▸ Directions for this task
Take the entries below and print only the lines from the one with "بچوں کیلئے سوشل" through the one with "تازہ ترین (897, 20)", exactly as they stand, both ends included.

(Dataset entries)
☆ ☆ ☆ ☆ ☆

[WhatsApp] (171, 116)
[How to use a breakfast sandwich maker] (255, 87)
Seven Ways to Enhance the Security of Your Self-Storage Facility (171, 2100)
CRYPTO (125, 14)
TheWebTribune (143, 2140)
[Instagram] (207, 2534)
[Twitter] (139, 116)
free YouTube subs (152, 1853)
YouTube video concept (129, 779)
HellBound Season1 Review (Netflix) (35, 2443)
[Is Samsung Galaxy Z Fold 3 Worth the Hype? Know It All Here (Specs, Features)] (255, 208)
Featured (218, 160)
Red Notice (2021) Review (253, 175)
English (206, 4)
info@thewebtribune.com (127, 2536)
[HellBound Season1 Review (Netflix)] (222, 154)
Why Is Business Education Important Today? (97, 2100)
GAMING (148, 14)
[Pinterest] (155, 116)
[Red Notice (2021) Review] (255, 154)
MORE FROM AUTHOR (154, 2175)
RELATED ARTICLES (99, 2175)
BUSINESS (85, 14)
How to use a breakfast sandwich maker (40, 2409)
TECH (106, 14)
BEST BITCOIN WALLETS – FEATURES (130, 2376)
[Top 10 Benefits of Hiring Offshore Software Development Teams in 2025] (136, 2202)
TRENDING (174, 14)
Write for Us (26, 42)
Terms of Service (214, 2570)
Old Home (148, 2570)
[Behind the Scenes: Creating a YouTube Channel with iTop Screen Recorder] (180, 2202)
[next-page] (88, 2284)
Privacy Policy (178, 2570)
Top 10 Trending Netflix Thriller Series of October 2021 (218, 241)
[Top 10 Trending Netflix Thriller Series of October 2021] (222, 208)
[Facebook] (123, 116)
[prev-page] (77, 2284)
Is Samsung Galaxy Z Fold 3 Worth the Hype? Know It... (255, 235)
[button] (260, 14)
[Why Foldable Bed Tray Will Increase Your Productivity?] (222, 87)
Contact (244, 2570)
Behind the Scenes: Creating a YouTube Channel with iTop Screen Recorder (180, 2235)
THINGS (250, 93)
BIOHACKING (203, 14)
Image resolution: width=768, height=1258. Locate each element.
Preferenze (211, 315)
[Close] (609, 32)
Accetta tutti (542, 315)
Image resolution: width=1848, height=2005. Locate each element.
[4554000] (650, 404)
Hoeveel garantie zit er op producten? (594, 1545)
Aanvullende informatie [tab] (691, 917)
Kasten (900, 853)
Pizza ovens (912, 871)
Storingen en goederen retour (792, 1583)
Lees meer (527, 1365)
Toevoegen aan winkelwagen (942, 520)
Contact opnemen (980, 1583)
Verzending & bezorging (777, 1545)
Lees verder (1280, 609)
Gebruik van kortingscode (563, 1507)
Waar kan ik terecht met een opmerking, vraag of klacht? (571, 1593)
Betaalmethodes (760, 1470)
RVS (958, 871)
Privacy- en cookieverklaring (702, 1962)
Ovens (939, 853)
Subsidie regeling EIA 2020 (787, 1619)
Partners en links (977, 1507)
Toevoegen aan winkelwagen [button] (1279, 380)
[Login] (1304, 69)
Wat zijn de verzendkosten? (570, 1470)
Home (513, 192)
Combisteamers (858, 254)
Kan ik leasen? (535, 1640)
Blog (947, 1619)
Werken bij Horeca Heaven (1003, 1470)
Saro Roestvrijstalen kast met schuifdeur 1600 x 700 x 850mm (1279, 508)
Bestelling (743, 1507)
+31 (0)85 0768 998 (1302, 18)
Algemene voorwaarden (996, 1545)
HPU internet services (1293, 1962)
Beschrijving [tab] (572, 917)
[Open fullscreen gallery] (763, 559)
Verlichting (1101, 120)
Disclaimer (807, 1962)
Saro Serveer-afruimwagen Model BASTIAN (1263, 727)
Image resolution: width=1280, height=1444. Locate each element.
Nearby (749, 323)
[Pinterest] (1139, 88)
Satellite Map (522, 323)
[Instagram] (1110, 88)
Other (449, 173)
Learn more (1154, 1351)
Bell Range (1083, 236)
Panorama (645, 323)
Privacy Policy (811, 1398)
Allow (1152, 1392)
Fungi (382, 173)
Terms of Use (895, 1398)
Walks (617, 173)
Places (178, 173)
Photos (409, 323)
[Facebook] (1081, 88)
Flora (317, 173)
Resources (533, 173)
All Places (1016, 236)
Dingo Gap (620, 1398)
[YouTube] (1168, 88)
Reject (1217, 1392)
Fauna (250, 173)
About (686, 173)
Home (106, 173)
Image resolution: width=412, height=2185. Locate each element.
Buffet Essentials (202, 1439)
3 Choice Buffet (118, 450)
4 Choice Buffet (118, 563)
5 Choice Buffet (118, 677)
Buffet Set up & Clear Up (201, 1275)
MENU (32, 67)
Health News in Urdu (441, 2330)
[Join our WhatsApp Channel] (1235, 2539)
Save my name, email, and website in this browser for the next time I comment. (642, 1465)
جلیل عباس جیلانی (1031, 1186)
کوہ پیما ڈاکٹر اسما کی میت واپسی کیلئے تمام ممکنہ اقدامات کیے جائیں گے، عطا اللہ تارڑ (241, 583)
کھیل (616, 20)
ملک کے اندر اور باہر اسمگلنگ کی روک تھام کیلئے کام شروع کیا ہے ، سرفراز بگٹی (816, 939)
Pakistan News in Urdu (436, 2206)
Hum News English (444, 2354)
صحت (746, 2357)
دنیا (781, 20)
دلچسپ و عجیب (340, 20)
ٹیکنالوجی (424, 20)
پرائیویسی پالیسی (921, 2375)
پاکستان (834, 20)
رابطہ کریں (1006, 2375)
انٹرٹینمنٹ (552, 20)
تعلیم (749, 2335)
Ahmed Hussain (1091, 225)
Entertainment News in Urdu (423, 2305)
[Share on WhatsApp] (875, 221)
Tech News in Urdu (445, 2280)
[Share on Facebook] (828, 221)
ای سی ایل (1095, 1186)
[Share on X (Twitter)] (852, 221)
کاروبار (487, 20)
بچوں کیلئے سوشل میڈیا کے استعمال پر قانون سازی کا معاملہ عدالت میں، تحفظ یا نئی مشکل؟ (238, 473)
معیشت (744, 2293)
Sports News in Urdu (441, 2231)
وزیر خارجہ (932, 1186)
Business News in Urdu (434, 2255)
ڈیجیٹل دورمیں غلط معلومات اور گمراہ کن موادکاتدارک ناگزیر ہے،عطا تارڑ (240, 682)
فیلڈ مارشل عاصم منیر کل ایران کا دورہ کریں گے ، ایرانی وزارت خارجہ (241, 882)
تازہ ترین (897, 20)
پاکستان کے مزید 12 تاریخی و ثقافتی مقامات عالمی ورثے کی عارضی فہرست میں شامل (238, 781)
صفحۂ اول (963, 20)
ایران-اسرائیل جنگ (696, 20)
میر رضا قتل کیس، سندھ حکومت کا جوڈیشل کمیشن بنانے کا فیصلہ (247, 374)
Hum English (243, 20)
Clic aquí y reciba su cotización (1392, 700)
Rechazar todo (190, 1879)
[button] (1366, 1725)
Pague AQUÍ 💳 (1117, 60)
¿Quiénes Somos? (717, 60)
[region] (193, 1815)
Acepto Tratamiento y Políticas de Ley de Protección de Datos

☆ ☆ ☆ ☆ ☆

▸ Answer for this exercise
بچوں کیلئے سوشل میڈیا کے استعمال پر قانون سازی کا معاملہ عدالت میں، تحفظ یا نئی مشکل؟ (238, 473)
معیشت (744, 2293)
Sports News in Urdu (441, 2231)
وزیر خارجہ (932, 1186)
Business News in Urdu (434, 2255)
ڈیجیٹل دورمیں غلط معلومات اور گمراہ کن موادکاتدارک ناگزیر ہے،عطا تارڑ (240, 682)
فیلڈ مارشل عاصم منیر کل ایران کا دورہ کریں گے ، ایرانی وزارت خارجہ (241, 882)
تازہ ترین (897, 20)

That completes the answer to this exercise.